El Capirote, Sevilla, 💙 Opinión

Un silencio que hiere

El pasado martes escuchaba unas palabras de Jesús Lozano, gestor cultural y hermano de La O que vino a manifestar que Isabel II no hizo nada por la ciudad de Sevilla. Quizá sería interesante que se acercase al Hospital de la Caridad y preguntase por qué la reina es la única hermana admitida en una hermandad que viene realizando una labor encomiable o que lea la entrevista que hace años se le realizó a Sergio Raya.

La anécdota sirvió para preguntarme por la actuación de las hermandades con relación a la monarquía. Con el asunto de la eutanasia el Consejo mostró su posición —antes lo hizo el Gran Poder— pero, ¿para cuándo su apoyo a la monarquía? Lo hizo el Real Círculo de Labradores, el Real Club de Andalucía y en el balcón principal de la Real Maestranza la institución colocó un cartel donde muestran su apoyo a Felipe VI.

La hermandad de la Corona mostró públicamente su apoyo y muy cerca de aquí la de Valme hizo lo propio mediante una carta que envió a Casa Real su hermano mayor. Mientras tanto, en la capital hay un mutismo que no se entiende y que sigue estando presente en las cofradías. Siguiendo la estela de sus antecesores, a Felipe VI pudimos verlo en la Campana en 2015 en Semana Santa. Más de cuarenta y cinco hermandades penitenciales tienen el título de real y parece que ninguna de ellas recuerda los años de estabilidad que la monarquía ha dado desde que comenzase el reinado de Juan Carlos I. Más de cuarenta años donde la Corona ha tenido un papel decisivo, como en el intento de golpe de estado del 23 de febrero de 1981.

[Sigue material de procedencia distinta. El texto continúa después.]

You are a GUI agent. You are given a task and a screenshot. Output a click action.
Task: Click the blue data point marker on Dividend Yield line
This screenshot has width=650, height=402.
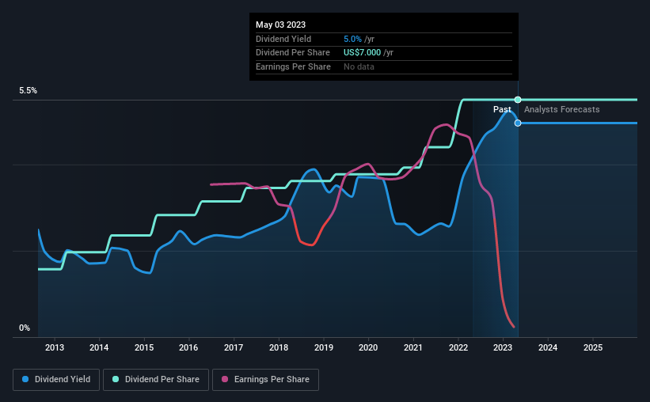tap(518, 123)
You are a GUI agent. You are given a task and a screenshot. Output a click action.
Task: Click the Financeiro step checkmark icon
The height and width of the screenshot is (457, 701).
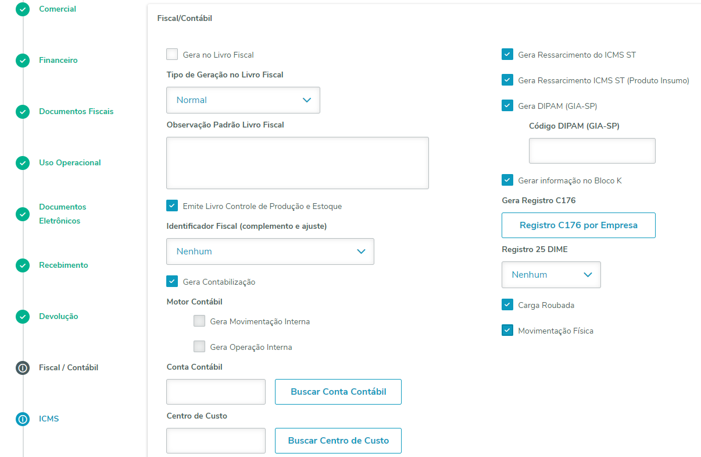coord(23,61)
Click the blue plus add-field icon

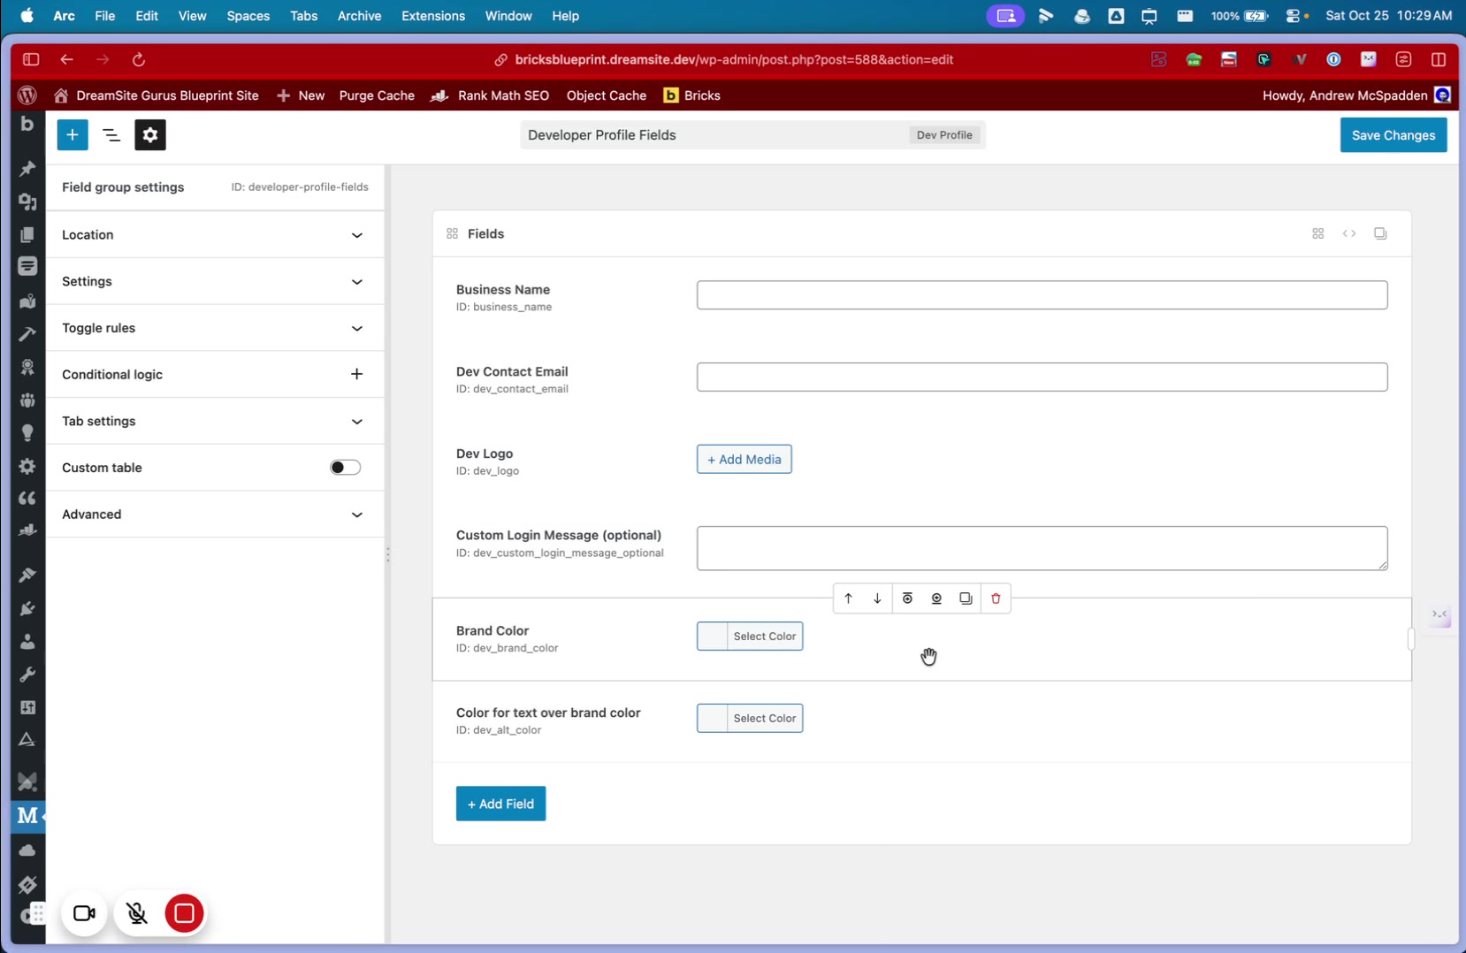coord(73,135)
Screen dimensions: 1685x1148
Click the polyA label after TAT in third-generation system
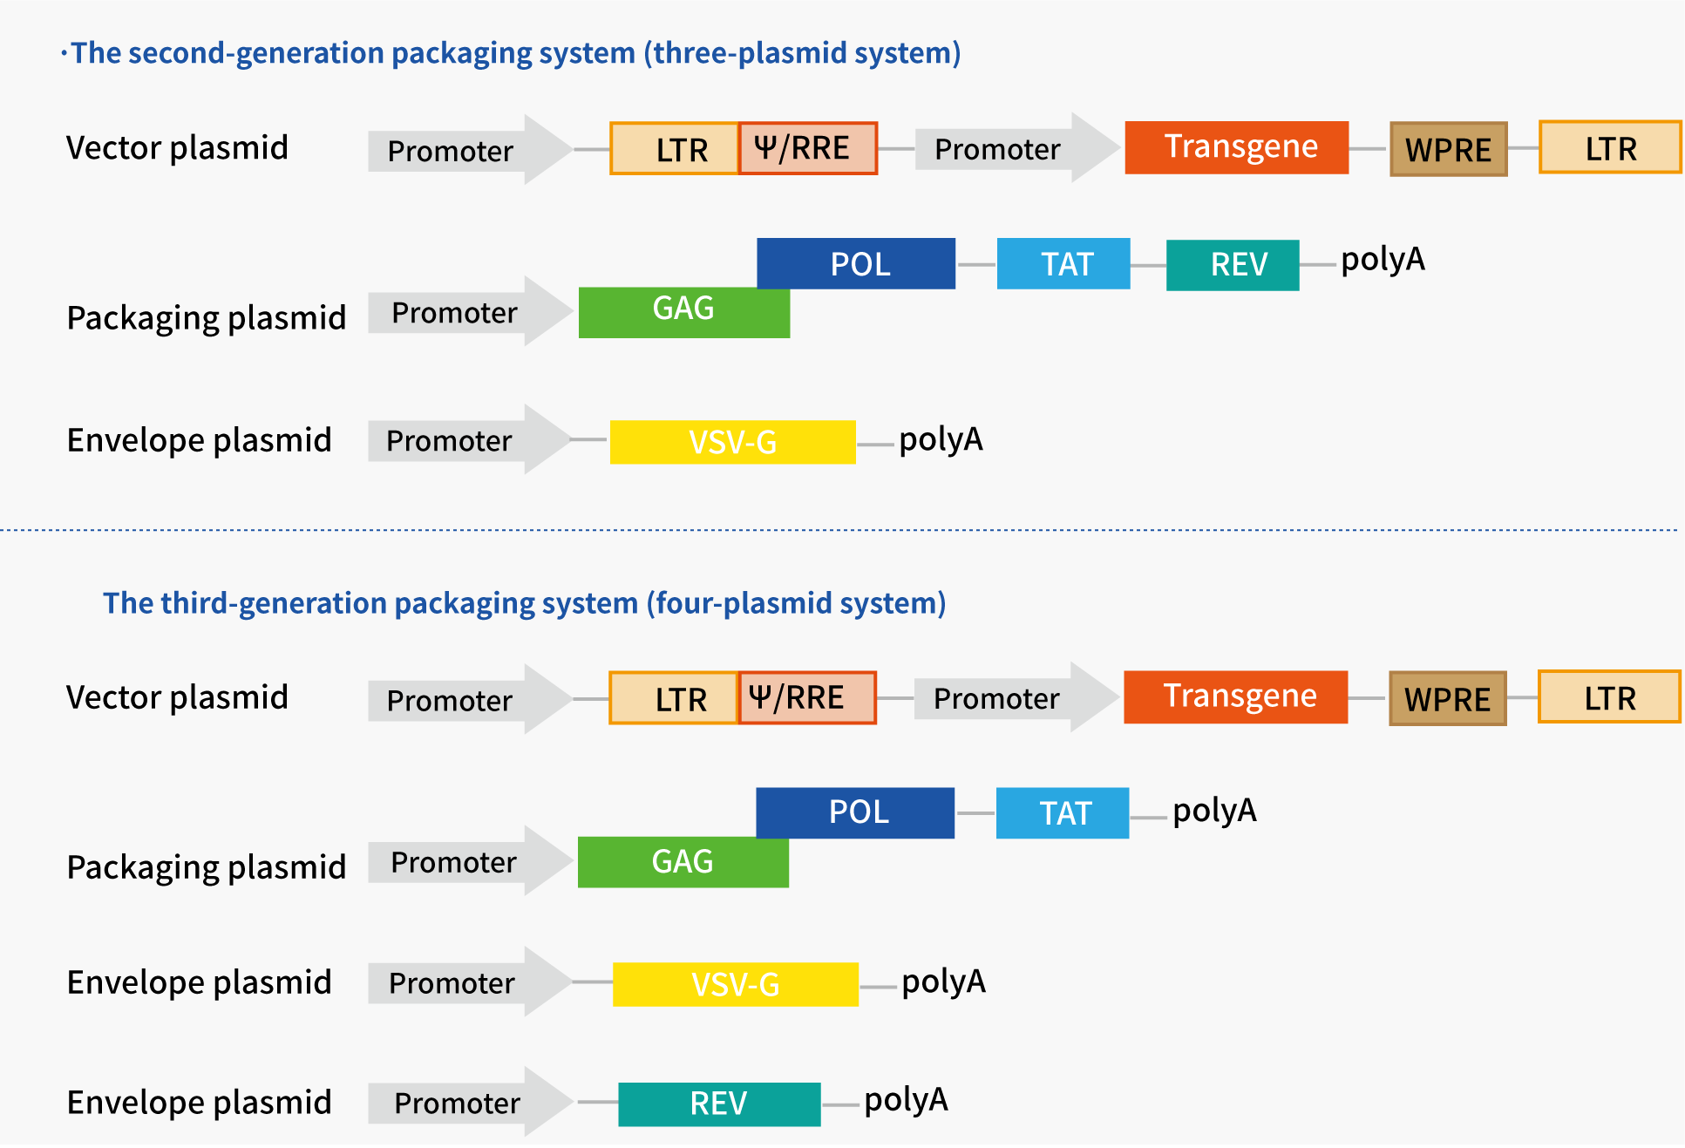1214,811
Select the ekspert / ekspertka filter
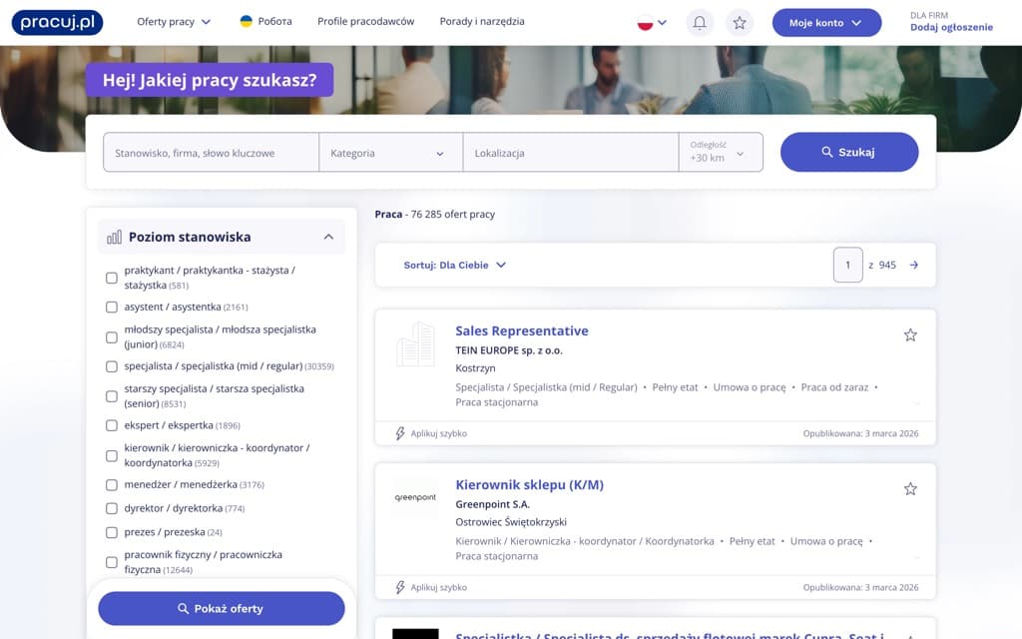The width and height of the screenshot is (1022, 639). tap(111, 424)
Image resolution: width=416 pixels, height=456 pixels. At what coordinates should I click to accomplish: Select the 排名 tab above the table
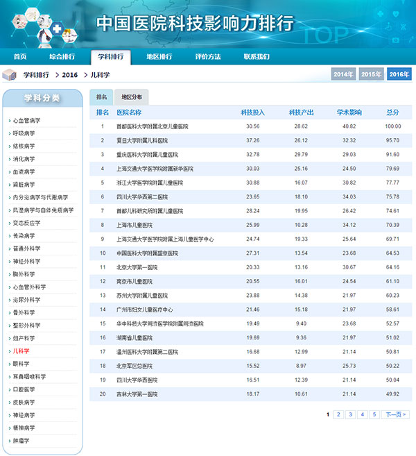(101, 97)
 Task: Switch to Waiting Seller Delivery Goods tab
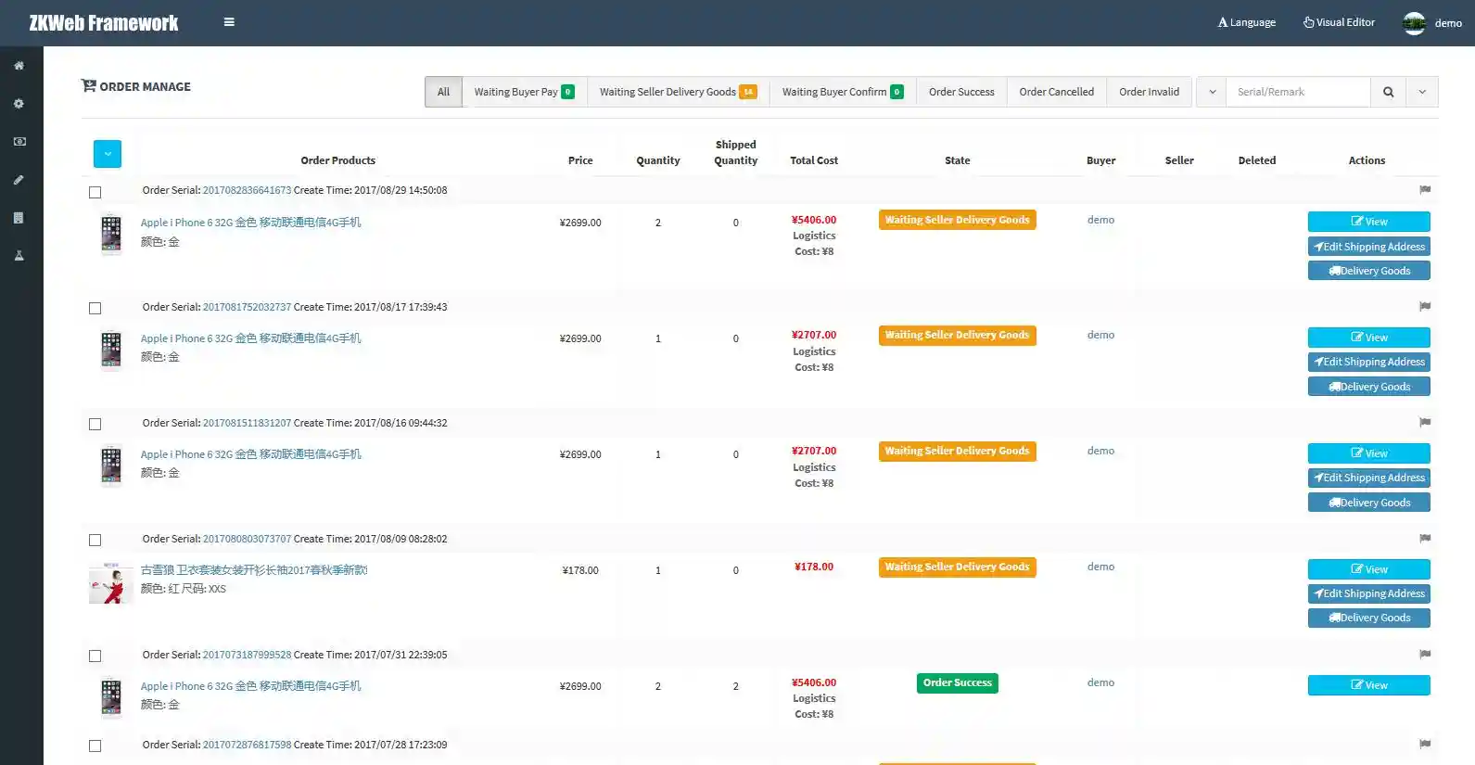pyautogui.click(x=677, y=92)
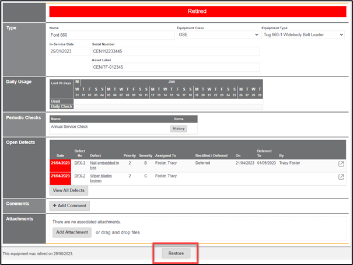This screenshot has height=265, width=353.
Task: Click the Name field containing Ford 660
Action: pos(111,35)
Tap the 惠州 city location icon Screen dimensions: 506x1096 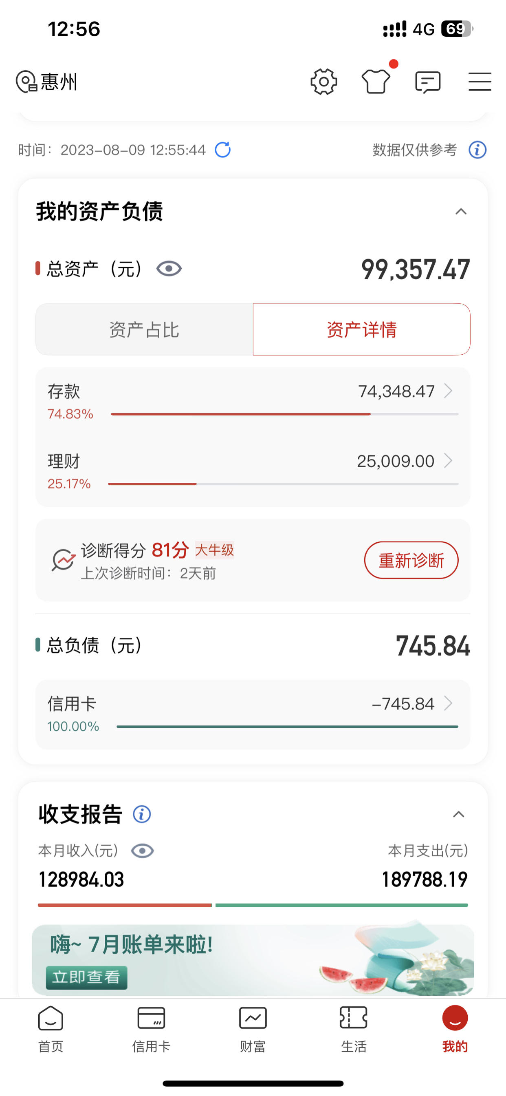tap(26, 81)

Tampoco parecen tener en cuenta el interés mostrado por Felipe VI la pasada Semana Santa cuando se puso en contacto con Paco Vélez, presidente del Consejo para conocer cómo estaban viviendo las hermandades los difíciles días en medio de la crisis sanitaria. Y menos aun recuerdan los estrechos lazos entre las hermandades y la Corona. Ahora, cuando podría estrecharse aun más la relación entre la realeza y nuestras cofradías, estas agachan las orejas y deciden guardar silencio.